当 $E = \emptyset$ 时退化为 zero-shot 生成。

3.3 各关键组件详解

(1) Retriever Agent — 参考检索

Retriever Agent 从固定参考集 $R$ 中识别 $N$ 个最相关的示例 $E = {E_{n}}_{n = 1}^{N} \subset R$ ，为下游 Agent 提供结构和风格参考。采用生成式检索方法，让 VLM 在候选元数据上进行推理选择：

E = VLM_{Ret} (S, C, {(S_{i}, C_{i})}_{E_{i} \in R})

VLM 被指示同时匹配研究领域（如 Agent & Reasoning）和图表类型（如 pipeline、architecture），且视觉结构相似性优先于主题相似性。

(2) Planner Agent — 内容规划

Planner Agent 是系统的认知核心，接收 $S$ 、 $C$ 和检索到的示例 $E$ ，通过 in-context learning 将非结构化文本翻译为目标插图的详细文本描述 $P$ ：

P = VLM_{plan} (S, C, {(S_{i}, C_{i}, I_{i})}_{E_{i} \in E})

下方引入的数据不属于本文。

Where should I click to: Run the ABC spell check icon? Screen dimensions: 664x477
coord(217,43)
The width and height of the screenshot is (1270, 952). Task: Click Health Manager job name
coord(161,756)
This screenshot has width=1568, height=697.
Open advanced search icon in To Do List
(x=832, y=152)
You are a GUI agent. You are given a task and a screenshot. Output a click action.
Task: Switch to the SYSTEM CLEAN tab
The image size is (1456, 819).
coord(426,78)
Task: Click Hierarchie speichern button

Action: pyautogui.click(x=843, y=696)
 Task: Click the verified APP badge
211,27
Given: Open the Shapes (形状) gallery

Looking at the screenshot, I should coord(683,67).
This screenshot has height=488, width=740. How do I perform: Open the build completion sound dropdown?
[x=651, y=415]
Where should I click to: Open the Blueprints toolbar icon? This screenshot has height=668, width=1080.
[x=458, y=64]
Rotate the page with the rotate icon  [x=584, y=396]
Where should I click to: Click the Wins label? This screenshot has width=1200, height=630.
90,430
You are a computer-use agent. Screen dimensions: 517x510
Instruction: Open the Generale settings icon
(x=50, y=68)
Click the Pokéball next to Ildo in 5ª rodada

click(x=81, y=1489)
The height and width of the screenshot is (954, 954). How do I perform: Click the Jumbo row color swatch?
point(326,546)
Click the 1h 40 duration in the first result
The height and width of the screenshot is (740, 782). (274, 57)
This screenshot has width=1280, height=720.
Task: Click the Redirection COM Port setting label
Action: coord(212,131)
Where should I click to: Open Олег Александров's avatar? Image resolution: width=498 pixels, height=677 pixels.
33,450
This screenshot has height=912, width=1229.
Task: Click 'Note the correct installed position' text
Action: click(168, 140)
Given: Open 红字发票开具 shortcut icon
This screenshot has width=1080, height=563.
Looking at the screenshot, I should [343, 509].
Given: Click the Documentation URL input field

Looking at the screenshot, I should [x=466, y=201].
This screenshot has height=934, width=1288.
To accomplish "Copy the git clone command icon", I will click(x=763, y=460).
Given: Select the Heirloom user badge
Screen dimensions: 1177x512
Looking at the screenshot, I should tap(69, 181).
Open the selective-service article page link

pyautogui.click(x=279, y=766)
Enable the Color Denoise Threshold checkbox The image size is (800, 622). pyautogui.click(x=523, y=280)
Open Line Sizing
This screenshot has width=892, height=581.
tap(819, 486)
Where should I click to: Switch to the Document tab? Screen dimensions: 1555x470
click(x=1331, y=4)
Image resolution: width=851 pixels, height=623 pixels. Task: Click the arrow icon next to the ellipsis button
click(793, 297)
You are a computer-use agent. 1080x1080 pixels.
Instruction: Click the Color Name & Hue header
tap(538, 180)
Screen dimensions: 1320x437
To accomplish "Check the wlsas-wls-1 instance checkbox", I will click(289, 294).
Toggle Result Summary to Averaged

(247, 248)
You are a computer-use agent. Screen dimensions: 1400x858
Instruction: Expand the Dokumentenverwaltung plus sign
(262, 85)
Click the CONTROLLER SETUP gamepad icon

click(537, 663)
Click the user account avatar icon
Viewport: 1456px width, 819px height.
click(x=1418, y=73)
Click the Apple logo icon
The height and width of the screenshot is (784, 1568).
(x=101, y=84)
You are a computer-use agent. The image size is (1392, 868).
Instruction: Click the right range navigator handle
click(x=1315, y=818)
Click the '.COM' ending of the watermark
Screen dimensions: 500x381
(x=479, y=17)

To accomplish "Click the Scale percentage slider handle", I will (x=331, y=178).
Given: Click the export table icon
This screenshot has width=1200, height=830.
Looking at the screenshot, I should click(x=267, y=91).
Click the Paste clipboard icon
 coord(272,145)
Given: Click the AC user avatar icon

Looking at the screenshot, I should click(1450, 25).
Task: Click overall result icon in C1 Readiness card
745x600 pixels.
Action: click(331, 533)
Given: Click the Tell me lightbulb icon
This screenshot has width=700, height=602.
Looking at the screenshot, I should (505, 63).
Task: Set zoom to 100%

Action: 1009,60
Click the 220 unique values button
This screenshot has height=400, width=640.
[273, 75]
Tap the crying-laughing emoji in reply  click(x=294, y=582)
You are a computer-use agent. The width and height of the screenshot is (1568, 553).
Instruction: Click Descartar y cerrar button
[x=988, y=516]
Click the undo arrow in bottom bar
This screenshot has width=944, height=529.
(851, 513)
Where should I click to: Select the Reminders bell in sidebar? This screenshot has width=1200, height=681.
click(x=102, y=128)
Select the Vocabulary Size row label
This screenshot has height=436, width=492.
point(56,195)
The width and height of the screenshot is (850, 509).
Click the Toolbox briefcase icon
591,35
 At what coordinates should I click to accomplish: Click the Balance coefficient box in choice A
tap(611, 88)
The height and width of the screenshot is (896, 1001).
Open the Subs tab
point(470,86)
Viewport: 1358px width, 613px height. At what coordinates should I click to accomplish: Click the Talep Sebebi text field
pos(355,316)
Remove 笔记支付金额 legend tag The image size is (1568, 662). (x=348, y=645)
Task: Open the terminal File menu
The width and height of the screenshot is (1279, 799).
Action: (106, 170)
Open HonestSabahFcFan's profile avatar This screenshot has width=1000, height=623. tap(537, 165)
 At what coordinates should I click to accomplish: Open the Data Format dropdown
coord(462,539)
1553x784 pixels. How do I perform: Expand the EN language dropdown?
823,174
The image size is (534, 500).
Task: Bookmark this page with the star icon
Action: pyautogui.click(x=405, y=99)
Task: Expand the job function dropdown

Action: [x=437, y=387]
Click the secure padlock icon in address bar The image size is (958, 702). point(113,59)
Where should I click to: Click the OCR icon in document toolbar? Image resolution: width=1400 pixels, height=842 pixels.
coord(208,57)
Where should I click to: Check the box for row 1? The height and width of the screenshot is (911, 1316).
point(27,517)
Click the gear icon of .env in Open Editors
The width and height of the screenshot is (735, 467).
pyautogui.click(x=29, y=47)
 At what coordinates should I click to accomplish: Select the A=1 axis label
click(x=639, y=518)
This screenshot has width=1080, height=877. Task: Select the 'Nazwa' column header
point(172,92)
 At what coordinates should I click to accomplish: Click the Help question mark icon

对于 diagram 任务，prompt 强调语义清晰性、纯白/浅色背景等规范；对于 plot 任务，要求精确的变量映射和每个数据点的坐标。

(3) Stylist Agent — 风格优化

Stylist Agent 自动遍历整个参考集合 $R$ ，合成涵盖以下维度的 Aesthetic Guideline $G$ ：

Color Palette: 背景使用 10-15% 不透明度的低饱和柔色调
Shapes & Containers: 圆角矩形(5-10px)用于处理节点、3D 长方体用于张量
Lines & Arrows: 正交连接线用于网络架构、贝塞尔曲线用于系统逻辑
Typography & Icons: 无衬线字体用于标签，衬线/斜体用于数学变量
Domain-Specific: Agent/LLM 论文用叙事式 UI 风格，CV 用空间几何风格

Stylist 将初始描述 $P$ 精炼为风格优化版本 $P^{*}$ ：

P^{*} = VLM_{style} (P, G)

(4) Visualizer Agent — 视觉渲染

Visualizer Agent 将风格优化后的描述 $P^{*}$ 转化为视觉输出。对于方法论示意图，使用图像生成模型直接渲染；对于统计图表，生成可执行的 Python Matplotlib 代码以确保数值精度：

Diagram 模式: $I_{t} = Image-Gen (P_{t})$
Plot 模式: $I_{t} = VLM_{code} (P_{t})$ （生成并执行 Matplotlib 代码）

初始描述 $P_{0} = P^{*}$ 。

(5) Critic Agent — 迭代精炼

Critic Agent 与 Visualizer 形成闭环精炼机制。在每次迭代 $t$ ，Critic 检查生成图像 $I_{t}$ 与原始源上下文 $(S, C)$ 的一致性，识别事实偏差、视觉瑕疵并生成修正描述：

P_{t + 1} = VLM_{critic} (I_{t}, S, C, P_{t})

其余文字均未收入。